Páginas

terça-feira, setembro 18, 2007

AS CASAS QUE NINGUÉM MAIS QUER

fotos de Rocha de Sousa

Alguém me disse que era bom passear nos subúrbios das cidades pequenas, respirar o ar purificado pela vegetação, ler o jornal na margem de um riacho. Eu já fiz essa experiência, por razões de saúde e por mera nostalgia, saboreando o estranho prazer que esse sentimento envolve. Mas hoje vim para oeste, escolhendo os caminhos enviesados das antigas fábricas de cortiça, justamente a zona menos agradável para as pessoas em geral mas a que fala mais da história da cidade no século XX, a transformação utilitária da cortiça, as grandes oficinas onde operários especializados trabalhavam com facas de longo corte, ou os que produziam cubos de cortiça e se chamavam quadradores, além daqueles que manejavam as garlopas e outras máquinas, incluindo naturalmente os escolhedores que, entre várias categorias de pureza da matéria visível em cada rolha, rodavam nas duas mãos, entre o polegar e o indicador, a par, exemplares retirados em «bola» de uma alcofa, peças que, naquele rodar, eram escolhidas a olho e atiradas para seis alcofas, cada uma delas destinada a receber um produto diferente do seguinte, até aos seis recipientes. Era um acto ilusionista, mágico, que preparava os lotes para a finalização amanciante e de rotulagem a fogo.
As casas desta zona, onde moraram cerca de 4000 operários, deixaram-se abandonar com o tempo e a destruição política da indústria corticeira. Foi uma época sombria de incêndios das fábricas e de migração de centenas de famílias, para o Montijo ou Alhos Vedros. O maior produtor de peças resultantes da trasnformação industrial da cortiça, aliás o maior produtor dela em prancha -- estou a falar de Portugal, necessariamente -- tinha o exclusivo da transformação de uma matéria prima única no mundo a este nível de qualidade. O sobreiro é uma árvore que acerta bem com o país, porque tem longa idade e longa história, como o tal «jardim à beira mar plantado».
Até que um dia o governo quebrou a regra da exclusividade para poder «ensacar» dinheiro de um dia para o outro, vendendo aos estrangeiros cortiça em prancha, tirada da árvore, logo exportada. O desemprego explodiu, a miséria da época, entre bocas amordaçadas, escorreu pelas planícies do Alentejo e pelas serras do Algarve.
Fotografei hoje apenas retalhos de uma casa abandonada e destruída, onde outrora duas famílias de corticeiros viveram e sonharam belos futuros. Aqui estão as janelas fechadas, cegas, e lá dentro os fantasmas dos que derivaram pelo país salpicado de fabriquetas de resistência. Há paredes mudas por todo o lado.
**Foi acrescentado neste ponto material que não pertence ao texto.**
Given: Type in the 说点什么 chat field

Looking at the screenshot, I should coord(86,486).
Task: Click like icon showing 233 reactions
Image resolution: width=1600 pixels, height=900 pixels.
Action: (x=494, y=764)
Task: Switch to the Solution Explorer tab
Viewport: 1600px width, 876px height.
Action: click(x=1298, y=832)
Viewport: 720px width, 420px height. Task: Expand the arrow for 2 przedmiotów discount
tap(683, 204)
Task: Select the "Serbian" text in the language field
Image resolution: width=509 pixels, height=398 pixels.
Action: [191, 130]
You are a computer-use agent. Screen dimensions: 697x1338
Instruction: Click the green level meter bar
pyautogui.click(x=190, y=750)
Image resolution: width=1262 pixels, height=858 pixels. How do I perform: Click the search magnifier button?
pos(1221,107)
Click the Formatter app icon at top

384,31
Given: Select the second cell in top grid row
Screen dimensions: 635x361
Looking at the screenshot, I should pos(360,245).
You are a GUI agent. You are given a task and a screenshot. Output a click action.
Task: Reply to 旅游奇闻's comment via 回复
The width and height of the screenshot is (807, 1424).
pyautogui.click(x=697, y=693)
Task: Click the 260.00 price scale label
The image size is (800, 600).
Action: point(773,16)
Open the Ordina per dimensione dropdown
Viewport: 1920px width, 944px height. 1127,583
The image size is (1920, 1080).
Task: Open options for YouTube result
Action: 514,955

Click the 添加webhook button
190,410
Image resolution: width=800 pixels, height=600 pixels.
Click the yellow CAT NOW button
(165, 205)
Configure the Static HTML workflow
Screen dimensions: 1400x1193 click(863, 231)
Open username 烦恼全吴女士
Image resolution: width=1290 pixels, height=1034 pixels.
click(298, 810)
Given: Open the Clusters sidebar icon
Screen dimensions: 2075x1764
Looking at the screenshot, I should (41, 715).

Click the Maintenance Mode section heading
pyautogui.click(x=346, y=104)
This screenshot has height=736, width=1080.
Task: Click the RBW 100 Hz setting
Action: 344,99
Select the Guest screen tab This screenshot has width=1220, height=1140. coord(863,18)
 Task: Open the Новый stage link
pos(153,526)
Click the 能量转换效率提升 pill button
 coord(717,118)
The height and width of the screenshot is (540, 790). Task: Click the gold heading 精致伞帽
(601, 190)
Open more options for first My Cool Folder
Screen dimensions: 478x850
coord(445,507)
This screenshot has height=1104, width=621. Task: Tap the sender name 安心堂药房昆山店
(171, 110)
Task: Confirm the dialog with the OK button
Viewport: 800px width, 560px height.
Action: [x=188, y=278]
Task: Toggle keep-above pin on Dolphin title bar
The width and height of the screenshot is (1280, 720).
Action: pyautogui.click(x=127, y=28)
A beleza das coisas não reside nelas nem nos seus adornos, mas sim na cultura do nosso olhar

Um comentário:

jawaa disse...

«A beleza das coisas não reside nelas nem nos seus adornos, mas sim na cultura do nosso olhar»;pois é verdade, conhecer, para melhor compreender.

A propósito de cortiça, não sei se já reparou que alguns vinhos já aparecem com rolhas... de um qualquer material plastificado??!!